Tag Archives: Projects

PANDA Straws and DAQ system under beam

February was a month of very intensive work to prepare our straw detector and Data Acquisition System for tests with proton beam from COSY accelerator at Juelich Forschungszentrum in Germany.

Together with 5 other groups we had granted one week of beamtime to evaluate the detectors, electronics and software.

It was the first time we evaluated operation of the entire, small scale detector system for PANDA experiment. Three detector subsystems: Forward Tracker, Electromagnetic Calorimeter and Time-of-Flight, each with their own readout system, were synchronized with SODANet system and generated data was processed by a set of 3 Compute Node modules for burst building and preliminary preprocessing.

It was also the possibility to test the data preprocessing system based on Xilinx ZCU102 platform. The board receives data streams from the digitizing boards and recovers track candidates, rejecting empty events.

Digilent Design Contest 2018 – Finals

We had a great pleasure to participate in Digilent Design Contest 2018 finals. Competition was strong this year. Team from Serbia won first prize with their Deep Neural Network Hardware Accelerator.

On the podium was also one team from Romania and two from Poland.

Additive SynthesizerGdansk University of Technology
was granted with Digilent special prize for best usage of Digilent Instruments.

The event lasts for two days. On Saturday all finalists were presenting their work. On Sunday only few teams were invited for showing in details their solutions.

Most of submissions for the contest were diploma thesis or long-term projects conducted by experienced engineers.

Our approach for competition was to learn a lot and explore different approaches to Augmented Reality on SoC devices. In my opinion it is not necessarily important to win, but to compete, cooperate and learn state-of-the-art techniques and methods. We draw conclusions and got valuable feedback from community.



First 3D reconstruction

Enhanced image reconstruction, including 3D and TOF functionalities has been successfully implemented entirely in the FPGA!

In programmable logic, we are finding LOR candidates and reconstruct the annihilation point coordinates. Then, only X, Y, Z values are being sent from the JPET Controller to the server that produces 3D canvas with the scanner visualization.

You can find a video showing it in action under [this] link.


Real time image reconstruction

Another step into tomographic image reconstruction in real time has been made!

JPET Controller allows to process data from 8 TRBv3s in several steps leading to image creation:

  • Receive and synchronize data units from the TRBv3s
  • Hit data extraction
  • Detector geometry mapping
  • Coincidence search
  • LOR coordinates calculation
  • Data transmission

All those steps, performed 50 000 times per second, processing hundreds MB per second reduce the data volume to hundreds of KB and limit the processing on the CPU only to drawing points. All this on a single Xilinx Zynq.

Next steps are:

  • Introduction of calibration parameters
  • Time-Of-Flight
  • 3rd dimension Z-Axis

Under this [link] you can find a video that shows reconstructed image being drawn in real time as the radioactive source on robotic arm scans the detector.

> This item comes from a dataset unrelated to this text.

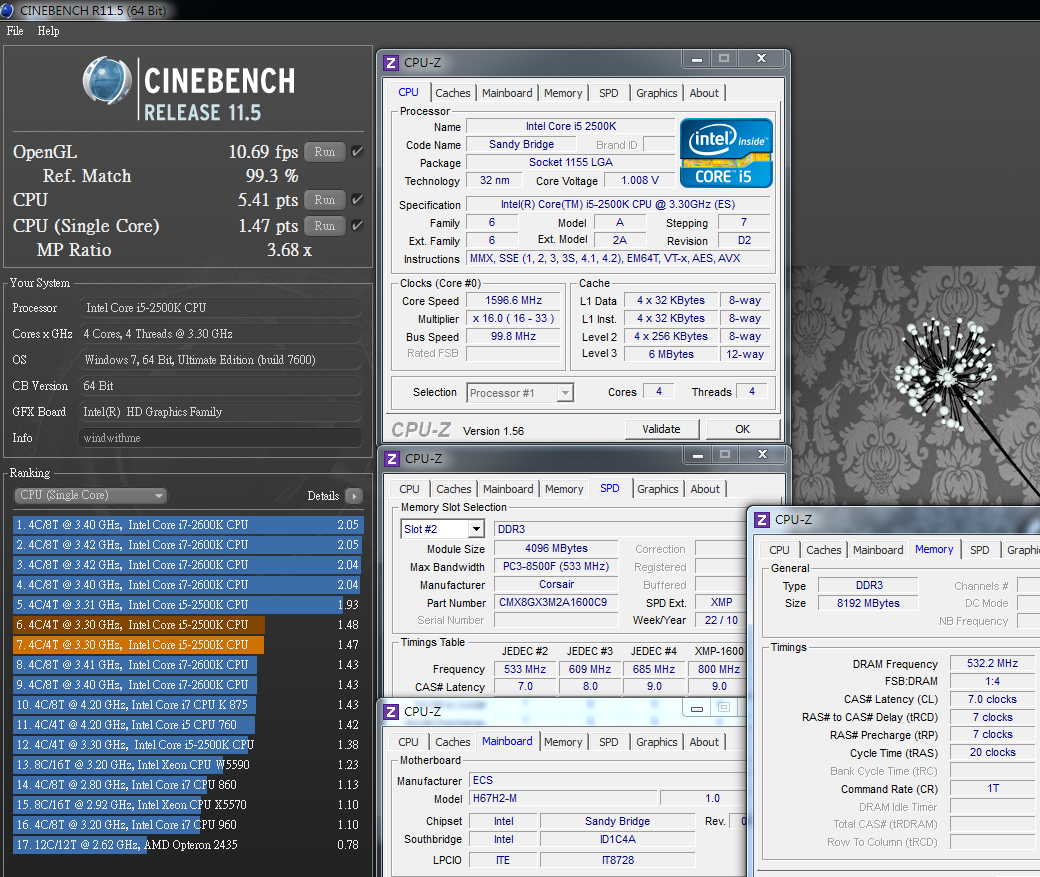This screenshot has height=877, width=1040.
Task: Toggle the OpenGL test checkbox
Action: pyautogui.click(x=358, y=152)
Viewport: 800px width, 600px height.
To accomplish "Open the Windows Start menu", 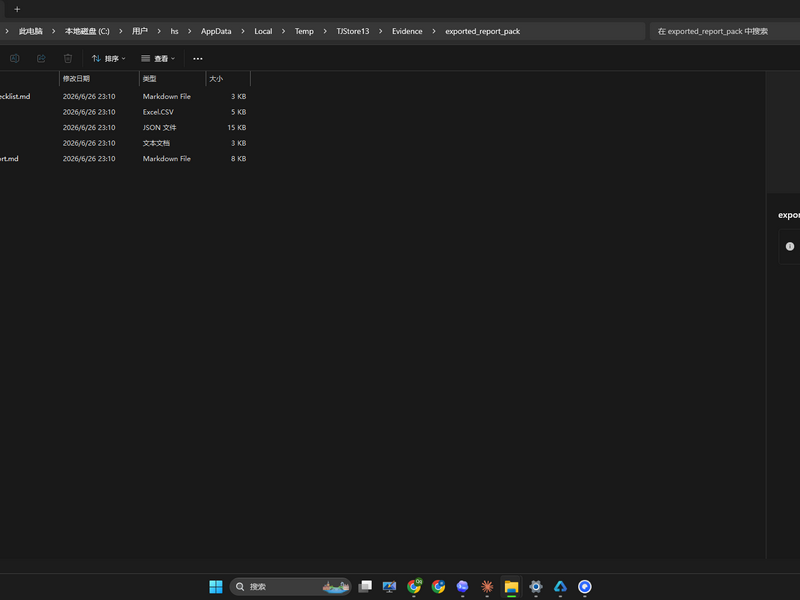I will tap(216, 587).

Medical Image Reconstruction

First images have been produced by JPET Controller board!

The controller processes data streams from 8 TRBs, parses the TDC data and recovers hits on scintillators. The hits are correlated together by scanning with a time window and then mapped into the detector geometry in order to recover LOR coordinates. Finally instead of raw TDC data only two points from LOR are being sent.